The massive turnout at Dighe's August 27 funeral was testimony to the following he had managed since he joined the Sena in the early 1970s. Around one lakh people crowded the Arya Vidya Mandir grounds where his last rites were performed. Local cable channels even beamed the footage.

Meanwhile, Thackeray was conspicuous by his absence. He said that he had started for the funeral but was contacted by the police and asked to stay away for security reasons. The home department, however, denies this. Senior Sena leaders say that the relationship between Dighe and Thackeray had been increasingly strained and the latter's decision to stay away may have been deliberate. "For Sena leaders, saheb is the final authority. Dighe had been exceeding his brief, become difficult to control.
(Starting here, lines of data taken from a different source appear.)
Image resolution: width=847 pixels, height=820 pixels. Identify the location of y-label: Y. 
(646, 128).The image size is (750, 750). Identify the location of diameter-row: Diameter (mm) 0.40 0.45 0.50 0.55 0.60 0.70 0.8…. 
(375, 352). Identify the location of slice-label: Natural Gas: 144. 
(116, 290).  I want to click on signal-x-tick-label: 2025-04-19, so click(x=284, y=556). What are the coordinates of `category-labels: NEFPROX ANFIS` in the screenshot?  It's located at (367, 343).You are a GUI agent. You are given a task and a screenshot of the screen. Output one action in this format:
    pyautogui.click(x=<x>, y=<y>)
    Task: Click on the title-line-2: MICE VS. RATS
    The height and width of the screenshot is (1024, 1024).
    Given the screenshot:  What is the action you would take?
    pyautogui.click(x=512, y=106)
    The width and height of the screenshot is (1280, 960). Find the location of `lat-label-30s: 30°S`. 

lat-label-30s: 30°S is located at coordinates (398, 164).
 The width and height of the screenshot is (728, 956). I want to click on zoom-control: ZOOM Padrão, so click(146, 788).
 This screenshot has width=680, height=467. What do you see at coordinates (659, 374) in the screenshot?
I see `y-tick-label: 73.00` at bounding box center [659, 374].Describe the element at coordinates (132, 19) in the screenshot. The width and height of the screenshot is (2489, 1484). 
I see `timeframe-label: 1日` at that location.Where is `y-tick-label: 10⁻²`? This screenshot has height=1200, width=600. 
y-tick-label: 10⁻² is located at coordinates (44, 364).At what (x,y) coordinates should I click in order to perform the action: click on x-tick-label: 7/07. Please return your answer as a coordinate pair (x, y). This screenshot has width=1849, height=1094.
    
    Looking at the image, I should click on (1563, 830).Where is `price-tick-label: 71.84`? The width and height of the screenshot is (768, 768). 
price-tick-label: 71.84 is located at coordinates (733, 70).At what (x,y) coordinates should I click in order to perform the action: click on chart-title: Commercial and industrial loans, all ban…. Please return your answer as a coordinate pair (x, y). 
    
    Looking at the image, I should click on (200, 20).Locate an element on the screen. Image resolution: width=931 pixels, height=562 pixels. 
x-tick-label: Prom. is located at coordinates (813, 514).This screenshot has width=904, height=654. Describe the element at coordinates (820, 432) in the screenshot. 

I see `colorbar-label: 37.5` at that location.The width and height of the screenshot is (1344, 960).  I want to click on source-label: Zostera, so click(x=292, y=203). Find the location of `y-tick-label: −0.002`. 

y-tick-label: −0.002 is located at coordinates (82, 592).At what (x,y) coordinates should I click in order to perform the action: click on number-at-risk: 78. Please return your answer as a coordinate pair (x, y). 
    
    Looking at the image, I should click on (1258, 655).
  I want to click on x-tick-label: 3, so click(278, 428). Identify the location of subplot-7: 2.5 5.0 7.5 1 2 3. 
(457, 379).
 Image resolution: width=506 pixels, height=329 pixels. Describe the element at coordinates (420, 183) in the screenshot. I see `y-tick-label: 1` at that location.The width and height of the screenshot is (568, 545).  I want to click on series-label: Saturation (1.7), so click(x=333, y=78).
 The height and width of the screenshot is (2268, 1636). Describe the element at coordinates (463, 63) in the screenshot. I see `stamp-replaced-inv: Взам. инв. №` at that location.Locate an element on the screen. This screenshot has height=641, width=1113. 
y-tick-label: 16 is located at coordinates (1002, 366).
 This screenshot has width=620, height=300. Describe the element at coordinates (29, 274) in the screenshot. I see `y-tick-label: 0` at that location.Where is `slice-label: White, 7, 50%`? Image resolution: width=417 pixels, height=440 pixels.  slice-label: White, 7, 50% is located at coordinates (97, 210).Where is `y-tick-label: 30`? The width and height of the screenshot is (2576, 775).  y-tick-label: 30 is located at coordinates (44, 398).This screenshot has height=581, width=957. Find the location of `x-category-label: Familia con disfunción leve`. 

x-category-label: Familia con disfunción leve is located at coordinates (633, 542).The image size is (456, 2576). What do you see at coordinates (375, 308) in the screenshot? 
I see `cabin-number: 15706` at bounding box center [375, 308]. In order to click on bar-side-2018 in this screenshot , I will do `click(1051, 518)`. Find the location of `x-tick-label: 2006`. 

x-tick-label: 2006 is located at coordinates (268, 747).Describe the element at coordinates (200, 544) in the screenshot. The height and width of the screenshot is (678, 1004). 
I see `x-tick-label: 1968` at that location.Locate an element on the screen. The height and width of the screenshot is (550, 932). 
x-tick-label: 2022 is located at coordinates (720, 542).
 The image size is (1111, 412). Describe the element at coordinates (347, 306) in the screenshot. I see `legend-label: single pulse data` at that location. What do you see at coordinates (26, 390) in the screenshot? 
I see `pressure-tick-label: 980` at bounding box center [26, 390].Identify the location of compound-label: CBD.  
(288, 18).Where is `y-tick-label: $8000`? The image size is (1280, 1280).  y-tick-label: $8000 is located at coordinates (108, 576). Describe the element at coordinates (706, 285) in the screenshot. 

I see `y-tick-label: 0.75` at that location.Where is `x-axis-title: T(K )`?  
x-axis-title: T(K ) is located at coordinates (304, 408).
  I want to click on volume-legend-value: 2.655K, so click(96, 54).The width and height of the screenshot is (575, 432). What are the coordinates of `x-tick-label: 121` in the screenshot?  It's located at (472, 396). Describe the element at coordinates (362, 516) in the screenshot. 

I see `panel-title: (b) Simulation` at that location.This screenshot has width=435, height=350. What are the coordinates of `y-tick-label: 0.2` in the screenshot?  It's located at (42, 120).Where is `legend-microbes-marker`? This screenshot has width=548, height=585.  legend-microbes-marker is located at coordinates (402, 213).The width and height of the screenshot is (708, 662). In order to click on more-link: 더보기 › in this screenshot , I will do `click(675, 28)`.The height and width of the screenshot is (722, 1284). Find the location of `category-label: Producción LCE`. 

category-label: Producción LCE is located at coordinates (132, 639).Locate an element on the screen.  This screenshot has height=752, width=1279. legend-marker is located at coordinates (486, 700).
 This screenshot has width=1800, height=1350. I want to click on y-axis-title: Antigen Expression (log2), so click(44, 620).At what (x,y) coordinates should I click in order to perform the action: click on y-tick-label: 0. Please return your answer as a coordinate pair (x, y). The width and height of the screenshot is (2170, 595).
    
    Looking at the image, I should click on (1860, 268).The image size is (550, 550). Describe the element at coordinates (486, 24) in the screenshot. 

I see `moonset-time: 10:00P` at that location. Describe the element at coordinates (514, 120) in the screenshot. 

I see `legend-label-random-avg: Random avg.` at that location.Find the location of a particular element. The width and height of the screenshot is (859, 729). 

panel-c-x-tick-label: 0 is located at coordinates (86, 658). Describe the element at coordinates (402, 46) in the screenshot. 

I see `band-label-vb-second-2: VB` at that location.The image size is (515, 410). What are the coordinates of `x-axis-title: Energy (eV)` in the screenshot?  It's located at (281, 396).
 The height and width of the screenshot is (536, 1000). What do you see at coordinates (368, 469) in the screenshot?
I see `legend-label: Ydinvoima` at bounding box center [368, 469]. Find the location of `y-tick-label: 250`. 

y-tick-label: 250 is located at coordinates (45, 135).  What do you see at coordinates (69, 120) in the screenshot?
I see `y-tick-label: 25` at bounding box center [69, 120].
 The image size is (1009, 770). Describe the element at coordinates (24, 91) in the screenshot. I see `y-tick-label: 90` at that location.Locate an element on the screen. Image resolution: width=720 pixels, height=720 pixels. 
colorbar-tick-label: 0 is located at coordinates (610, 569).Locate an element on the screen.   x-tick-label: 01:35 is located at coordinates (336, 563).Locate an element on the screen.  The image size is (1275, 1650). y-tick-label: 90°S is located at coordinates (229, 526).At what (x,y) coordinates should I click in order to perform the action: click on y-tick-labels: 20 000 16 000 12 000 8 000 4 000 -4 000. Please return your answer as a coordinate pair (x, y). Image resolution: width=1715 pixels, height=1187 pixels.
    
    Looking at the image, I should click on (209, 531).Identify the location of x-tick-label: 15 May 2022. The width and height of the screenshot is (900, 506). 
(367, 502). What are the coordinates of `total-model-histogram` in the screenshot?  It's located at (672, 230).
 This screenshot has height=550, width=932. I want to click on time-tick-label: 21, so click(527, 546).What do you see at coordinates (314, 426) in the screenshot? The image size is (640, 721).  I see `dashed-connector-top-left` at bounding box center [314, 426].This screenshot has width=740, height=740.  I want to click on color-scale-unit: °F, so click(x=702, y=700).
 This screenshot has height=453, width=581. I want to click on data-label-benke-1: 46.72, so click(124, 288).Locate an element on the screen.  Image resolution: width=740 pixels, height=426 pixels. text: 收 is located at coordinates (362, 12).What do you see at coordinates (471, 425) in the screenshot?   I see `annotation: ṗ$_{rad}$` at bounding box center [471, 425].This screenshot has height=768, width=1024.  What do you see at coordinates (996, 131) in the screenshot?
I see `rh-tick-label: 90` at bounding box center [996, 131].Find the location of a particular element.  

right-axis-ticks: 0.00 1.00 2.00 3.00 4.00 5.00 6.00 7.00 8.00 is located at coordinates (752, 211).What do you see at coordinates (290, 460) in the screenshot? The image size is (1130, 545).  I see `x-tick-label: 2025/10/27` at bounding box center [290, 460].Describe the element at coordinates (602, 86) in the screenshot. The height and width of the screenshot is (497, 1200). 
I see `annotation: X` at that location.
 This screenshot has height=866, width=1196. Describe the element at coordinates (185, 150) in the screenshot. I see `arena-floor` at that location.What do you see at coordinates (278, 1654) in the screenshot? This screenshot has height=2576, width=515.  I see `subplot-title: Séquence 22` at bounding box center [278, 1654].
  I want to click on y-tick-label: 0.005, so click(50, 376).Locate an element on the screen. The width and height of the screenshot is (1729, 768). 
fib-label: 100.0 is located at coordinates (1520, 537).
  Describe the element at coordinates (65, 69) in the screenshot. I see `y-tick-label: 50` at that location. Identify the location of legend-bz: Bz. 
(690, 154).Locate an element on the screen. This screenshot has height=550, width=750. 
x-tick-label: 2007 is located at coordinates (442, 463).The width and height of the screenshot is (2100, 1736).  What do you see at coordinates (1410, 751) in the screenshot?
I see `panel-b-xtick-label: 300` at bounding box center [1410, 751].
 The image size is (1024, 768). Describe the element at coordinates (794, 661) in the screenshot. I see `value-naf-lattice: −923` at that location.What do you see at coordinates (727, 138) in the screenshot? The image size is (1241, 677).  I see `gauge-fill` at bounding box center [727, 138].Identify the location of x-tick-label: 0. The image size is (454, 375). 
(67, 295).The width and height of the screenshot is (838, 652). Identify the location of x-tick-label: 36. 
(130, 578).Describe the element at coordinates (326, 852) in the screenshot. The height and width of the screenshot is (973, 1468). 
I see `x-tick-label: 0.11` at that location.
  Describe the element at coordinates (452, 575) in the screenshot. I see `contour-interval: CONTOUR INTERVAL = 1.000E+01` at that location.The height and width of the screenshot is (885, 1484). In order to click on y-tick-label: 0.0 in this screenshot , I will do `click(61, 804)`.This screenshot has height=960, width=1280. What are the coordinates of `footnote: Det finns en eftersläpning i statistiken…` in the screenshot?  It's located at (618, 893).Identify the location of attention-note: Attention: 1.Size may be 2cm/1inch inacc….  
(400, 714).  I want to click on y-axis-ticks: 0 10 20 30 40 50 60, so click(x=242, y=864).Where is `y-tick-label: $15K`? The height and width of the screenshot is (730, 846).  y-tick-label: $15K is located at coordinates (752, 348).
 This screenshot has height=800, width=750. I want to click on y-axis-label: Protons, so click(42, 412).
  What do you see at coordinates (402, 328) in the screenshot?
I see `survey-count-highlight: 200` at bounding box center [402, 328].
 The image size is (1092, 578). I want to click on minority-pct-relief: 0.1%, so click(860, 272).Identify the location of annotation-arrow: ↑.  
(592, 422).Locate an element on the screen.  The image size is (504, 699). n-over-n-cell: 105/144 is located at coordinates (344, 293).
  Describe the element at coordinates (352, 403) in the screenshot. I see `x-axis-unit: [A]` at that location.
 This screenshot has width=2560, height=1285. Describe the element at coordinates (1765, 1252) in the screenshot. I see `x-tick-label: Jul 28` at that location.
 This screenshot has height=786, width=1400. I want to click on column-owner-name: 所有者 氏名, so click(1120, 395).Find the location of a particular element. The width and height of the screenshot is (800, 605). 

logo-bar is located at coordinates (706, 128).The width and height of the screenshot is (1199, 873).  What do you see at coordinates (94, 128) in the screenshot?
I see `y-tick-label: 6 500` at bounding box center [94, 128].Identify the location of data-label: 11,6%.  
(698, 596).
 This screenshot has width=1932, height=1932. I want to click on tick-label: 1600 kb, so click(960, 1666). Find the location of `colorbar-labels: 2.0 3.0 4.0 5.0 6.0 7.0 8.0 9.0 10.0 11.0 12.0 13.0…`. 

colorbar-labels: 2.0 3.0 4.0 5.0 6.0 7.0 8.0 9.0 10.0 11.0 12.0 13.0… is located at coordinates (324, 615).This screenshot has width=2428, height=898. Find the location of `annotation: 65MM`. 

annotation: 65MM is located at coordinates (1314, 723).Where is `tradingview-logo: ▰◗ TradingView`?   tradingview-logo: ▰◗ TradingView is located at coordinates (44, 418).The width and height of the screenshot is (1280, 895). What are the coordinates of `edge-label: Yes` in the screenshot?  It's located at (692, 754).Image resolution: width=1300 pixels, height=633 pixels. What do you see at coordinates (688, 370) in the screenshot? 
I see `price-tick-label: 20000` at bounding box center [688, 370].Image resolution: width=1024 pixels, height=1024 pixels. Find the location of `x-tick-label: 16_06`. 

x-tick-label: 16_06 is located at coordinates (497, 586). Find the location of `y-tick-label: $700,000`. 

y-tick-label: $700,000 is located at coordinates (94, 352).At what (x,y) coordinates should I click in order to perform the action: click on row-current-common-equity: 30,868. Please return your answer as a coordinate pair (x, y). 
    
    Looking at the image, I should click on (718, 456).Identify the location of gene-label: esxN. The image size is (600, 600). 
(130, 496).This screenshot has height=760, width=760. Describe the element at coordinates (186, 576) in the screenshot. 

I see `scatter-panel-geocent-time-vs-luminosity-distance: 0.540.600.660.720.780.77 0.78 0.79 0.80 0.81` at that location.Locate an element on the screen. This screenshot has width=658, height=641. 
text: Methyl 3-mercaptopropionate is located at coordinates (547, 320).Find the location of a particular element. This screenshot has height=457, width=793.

He was also growing far too powerful in his own right," a Sena leader told Outlook. Dighe had clashed with his mentor in 1998 also, when he had tried to oust Thane municipal commissioner T. Chandrasekhar from his post while the Sena chief backed the latter.

Such was Dighe's clout that he used to hold a parallel "durbar" every evening at his Tembi Naka residence. A bachelor, Dighe ran his court till the early hours of the morning. A senior citizen from the area says: "Dighe was like an alternative government. People came to him with all kinds of disputes and he would dispense instant justice. No one dared to cross him."

Dighe's fearsome hold over the region grew in the 1980s when political life was becoming increasingly criminalised. In 1989, "Dharmaveer", as he was popularly known, was implicated in the brutal murder of fellow Sainik, Sridhar Khopkar, and gained the dubious distinction of being among the first to be arrested under the Terrorist And Disruptive Activities (Prevention) Act, 1987. Khopkar, a corporator, was suspected to have cross-voted in the mayoral elections which led to the Sena candidate's defeat. A month later, Khopkar was hacked to death in broad daylight. Dighe was released on bail and the case is still pending in the tada court. He is also believed to have ordered murderous attacks on several journalists who had dared to criticise him.

Dighe's passing is undoubtedly a huge blow to the party's prospects, especially in view of the fact that municipal elections are slated for February. "Dighe's death has created a vacuum for the party in Thane," acknowledged Sena MP from Thane constituency, Prakash Paranjape. It's still not clear who stands to inherit Dighe's mantle.